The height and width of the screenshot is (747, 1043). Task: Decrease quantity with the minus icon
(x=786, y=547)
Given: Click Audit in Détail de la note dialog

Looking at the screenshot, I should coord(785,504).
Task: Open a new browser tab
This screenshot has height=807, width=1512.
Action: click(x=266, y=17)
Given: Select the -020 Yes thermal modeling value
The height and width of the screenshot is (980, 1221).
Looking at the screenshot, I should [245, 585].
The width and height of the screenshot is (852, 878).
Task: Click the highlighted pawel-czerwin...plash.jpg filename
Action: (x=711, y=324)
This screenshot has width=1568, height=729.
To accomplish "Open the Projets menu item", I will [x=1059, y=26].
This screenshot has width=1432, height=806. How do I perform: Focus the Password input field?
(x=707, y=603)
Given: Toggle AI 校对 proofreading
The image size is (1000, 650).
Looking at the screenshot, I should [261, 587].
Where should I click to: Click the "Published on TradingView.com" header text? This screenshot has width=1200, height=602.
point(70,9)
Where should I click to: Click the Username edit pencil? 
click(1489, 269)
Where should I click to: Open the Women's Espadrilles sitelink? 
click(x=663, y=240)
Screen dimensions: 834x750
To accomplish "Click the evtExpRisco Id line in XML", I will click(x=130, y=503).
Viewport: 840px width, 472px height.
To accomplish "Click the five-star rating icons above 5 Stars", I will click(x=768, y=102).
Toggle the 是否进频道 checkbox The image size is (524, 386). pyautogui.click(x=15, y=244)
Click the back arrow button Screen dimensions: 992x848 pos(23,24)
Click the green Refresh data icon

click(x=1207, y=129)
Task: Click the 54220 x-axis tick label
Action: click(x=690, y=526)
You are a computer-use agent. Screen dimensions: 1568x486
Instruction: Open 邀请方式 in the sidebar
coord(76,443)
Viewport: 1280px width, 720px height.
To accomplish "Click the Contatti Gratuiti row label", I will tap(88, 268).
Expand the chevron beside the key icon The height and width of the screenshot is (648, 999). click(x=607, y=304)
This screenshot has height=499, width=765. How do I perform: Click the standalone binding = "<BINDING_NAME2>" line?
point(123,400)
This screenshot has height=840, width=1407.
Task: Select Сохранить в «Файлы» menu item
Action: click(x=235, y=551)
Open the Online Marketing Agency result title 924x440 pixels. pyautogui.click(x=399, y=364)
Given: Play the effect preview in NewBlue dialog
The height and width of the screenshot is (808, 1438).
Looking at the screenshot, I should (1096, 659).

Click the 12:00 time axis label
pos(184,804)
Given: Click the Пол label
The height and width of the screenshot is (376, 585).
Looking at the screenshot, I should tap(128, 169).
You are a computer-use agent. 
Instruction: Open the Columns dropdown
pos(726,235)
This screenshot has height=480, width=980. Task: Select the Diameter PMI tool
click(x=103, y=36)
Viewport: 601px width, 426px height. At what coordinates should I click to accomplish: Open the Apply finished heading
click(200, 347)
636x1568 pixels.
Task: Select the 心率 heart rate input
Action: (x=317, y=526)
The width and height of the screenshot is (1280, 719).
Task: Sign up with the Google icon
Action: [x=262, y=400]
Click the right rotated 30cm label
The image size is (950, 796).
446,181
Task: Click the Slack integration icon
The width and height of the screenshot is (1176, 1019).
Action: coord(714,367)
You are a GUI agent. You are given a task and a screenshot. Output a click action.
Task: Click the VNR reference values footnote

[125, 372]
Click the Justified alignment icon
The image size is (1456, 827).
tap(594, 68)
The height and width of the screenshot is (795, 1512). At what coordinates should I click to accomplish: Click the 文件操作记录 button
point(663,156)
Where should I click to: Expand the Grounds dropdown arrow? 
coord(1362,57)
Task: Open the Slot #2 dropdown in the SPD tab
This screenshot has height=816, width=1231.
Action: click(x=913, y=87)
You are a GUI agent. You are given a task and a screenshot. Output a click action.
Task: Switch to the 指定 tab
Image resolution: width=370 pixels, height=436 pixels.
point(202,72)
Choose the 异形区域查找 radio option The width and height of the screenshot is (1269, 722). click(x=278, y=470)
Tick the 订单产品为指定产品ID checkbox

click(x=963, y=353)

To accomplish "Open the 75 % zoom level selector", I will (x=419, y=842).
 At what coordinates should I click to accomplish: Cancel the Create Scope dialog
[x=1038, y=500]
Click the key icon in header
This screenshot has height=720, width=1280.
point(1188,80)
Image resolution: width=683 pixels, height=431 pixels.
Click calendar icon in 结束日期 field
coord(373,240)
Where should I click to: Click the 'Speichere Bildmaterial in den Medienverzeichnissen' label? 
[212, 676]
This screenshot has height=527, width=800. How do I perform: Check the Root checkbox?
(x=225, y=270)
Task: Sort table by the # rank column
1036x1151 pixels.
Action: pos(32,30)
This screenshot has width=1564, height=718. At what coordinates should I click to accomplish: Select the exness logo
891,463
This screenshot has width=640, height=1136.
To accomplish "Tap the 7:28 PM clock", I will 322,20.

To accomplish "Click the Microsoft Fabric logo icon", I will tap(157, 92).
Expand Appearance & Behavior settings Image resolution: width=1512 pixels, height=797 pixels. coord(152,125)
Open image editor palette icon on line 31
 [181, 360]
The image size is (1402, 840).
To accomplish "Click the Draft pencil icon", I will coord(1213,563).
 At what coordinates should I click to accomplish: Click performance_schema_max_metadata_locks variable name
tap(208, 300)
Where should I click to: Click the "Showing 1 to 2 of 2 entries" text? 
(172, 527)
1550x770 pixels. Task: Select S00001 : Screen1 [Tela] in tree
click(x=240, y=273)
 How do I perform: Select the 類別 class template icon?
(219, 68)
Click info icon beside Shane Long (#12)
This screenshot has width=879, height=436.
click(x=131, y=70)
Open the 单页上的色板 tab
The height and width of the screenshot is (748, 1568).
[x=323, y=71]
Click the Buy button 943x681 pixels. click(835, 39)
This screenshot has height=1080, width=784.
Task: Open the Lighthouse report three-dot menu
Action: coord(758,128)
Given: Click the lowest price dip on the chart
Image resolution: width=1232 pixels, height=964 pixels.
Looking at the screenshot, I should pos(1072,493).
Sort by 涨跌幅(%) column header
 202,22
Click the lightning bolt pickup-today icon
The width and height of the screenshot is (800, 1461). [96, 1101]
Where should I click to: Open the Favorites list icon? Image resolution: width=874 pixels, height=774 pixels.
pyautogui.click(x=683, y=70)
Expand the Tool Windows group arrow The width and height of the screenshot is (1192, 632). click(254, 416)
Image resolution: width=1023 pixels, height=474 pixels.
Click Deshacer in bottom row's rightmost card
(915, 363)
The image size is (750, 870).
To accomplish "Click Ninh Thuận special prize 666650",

○ ○ ○ ○ ○ ○ ○

**PROBLEM TO WORK ON**
Reproduce only the lines above, starting at the line with "This screenshot has height=816, width=1231." and ending at the line with "Image resolution: width=683", exactly as written.

**PROBLEM SOLUTION**
This screenshot has height=816, width=1231.
Action: click(x=913, y=87)
You are a GUI agent. You are given a task and a screenshot. Output a click action.
Task: Switch to the 指定 tab
Image resolution: width=370 pixels, height=436 pixels.
point(202,72)
Choose the 异形区域查找 radio option The width and height of the screenshot is (1269, 722). click(x=278, y=470)
Tick the 订单产品为指定产品ID checkbox

click(x=963, y=353)

To accomplish "Open the 75 % zoom level selector", I will (x=419, y=842).
 At what coordinates should I click to accomplish: Cancel the Create Scope dialog
[x=1038, y=500]
Click the key icon in header
This screenshot has height=720, width=1280.
point(1188,80)
Image resolution: width=683 pixels, height=431 pixels.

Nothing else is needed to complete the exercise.